It's retarded to think HTML1,2,3,4,5,etc,9000+,XHTML1.X,JavaScript (look no version),XML,JSON, with more actually resembles anything you would touch with a shit stick, let alone put on a pedestal like 99% of you developers actually do.
The entire web environment is pure junk and you should be ashamed for perpetuating the notion that it is perfect or irreplaceable (which is actually what you believe). As I said, any CS student could come up with something that would be infinitely better in a week at most, and what do we have if not >> 25 mentioning the obvious step to take, standardize on a low level to make sure different implementations can not fuck it up. That's the first thought any sensible programmer would come to.
What you fail to realize though is that many major issues has actually not be solved yet, and can not be solved ever by the mess we have to day. Such as true seperation of content and presentation (or harder, the reverse where the presentation *is* the content and the presentation has to be precise), hell, why not let the presenter define how and what content and presentation is so we could throw the entire issue out of the window, or why not consider arbitrary security constraints, surely your bank would like to have higher constraints than your random shitposting site of choice. But all this goes way over your head, none of it is possible to consider where you are at the moment.
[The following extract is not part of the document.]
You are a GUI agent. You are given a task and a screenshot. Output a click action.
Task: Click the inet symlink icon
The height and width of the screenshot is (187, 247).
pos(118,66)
Lord you guys are dense, just take >>25 bytecode proposition and you could let JS itself be interpreted arbitrarly by compiler code defined in said bytecode. If you want MyJS 2.0 to fix issues you have with JS, then go a head and implement it, there wouldn't be any standardization issues. Let your implementation be part of your site or what ever. Same with HTML5,6,..., just implement parsers and renderers in bytecode, publish it anytime you want. No standardization just pure competition. Siteprogrammers would use any bytecode libraries they'd fancy to use, if not writing their own. Sadly you have no idea what I'm talking about.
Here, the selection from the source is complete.